Hurricane Nicole made landfall as a category one hurricane on Florida’s Atlantic coast Thursday. Tropical moisture from that system heads toward the Valley Friday as a cold front approaches the region. The interaction between the two systems will lead to a wet end to the workweek with the potential for periods of heavier rain.

Will Hurricane Nicole produce heavy rain for Ohio and Pennsylvania?

This storm is expected to lift north through the Southeast United States and then move up the Appalachian Mountains on Friday.

Tropical moisture builds north with remnants of Hurricane Nicole.

Rain will develop in eastern Ohio and western Pennsylvania Friday morning. Rain remains likely through the day. Pockets of heavy rain are possible at times.

Tropical moisture from remnants of Hurricane Nicole will sweep through our region Friday.

The risk for heavier downpours will continue Friday afternoon and into the evening. It will take until the late evening, closer to midnight, for the showers to begin wrapping up.

How much rain is in the forecast for our region Friday?

This is going to be one of our heavier rain events in a while, likely the heaviest since Labor Day weekend for most of the area. The rain will start early Friday morning and end by Friday night.

Rainfall totals are likely to be more than an inch. The amount off rain will hinge on the speed of the storm as it moves through and whether you are in a location where pockets of moderate showers train, or repeatedly impact the same area, for an extended period of time. There will be plenty of tropical moisture in place to enhance the rainfall.

A look at the ECMWF (Euro) Model output for rainfall in our area through early Saturday morning.
A look at the GFS Model output for rainfall in our area through early Saturday morning.
A look at the NAM Model output for rainfall in our area through early Saturday morning.

The bottom line, we are very likely to see at least 1″ of rainfall. The expected range is more likely to be between 1.5″ – 2.5″ by early Saturday morning. Locally, pockets of around 3″+ will be possible.

Will the remnants of Hurricane Nicole cause flooding in the Youngstown area?

The flooding risk is pretty low but localized flooding isn’t entirely out of the question. That said, there are several factors that will help limit the risk for flooding in our area.

The lack of rainfall lately means creeks are running at lower levels and the ground is dry. The ground will be able to soak up a lot of water. Further, the rain will have deeper basins to drain into since water levels are running on the lower side.

Percent of normal rainfall over the last 30 days in our area. Locations below 100% are running lower than normal on rainfall. Locations near to above 100% are running near to above normal on rainfall. Notice most of our area is below normal.

On Thursday, November 10th the latest U.S. Drought monitor was released and continues to show parts of the Valley in the “abnormally dry” classification. Every update since late June has included at least a small portion of our viewing area in the pre-drought, “abnormally dry” classification.

US Drought Monitor released Thursday, Nov. 10th, showing a large part of of our viewing area still classified as “abnormally dry.”

The bottom line with this system is we are likely to see rainfall in the range of 1.5″ – 2.5″. Pockets of moderate to heavier rainfall can occur and lead to locally higher totals of around 3″+. Thankfully, recent dry weather will allow for a lot of water to be soaked into the ground or to run off into creeks, streams, and rivers.

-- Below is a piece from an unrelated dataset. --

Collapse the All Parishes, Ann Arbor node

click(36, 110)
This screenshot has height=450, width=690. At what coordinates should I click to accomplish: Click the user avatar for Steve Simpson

However, if we receive the higher end totals, ponding or localized flooding can occur. Another concern would be localized flooding due to clogged storm drains from fallen leaves and debris.

The storm could change speed and path

This system has the potential to produce heavy rain locally as it moves through. There is still the chance it could shift it’s track and draw the heavier rain a little further east of our area. However, the majority of the data coming in Thursday evening shows a swath of moderate to heavy rainfall impacting the Mahoning and Shenango Valleys Friday.

After the storm moves through you can expect cooler temperatures and even snowflakes by the end of the weekend.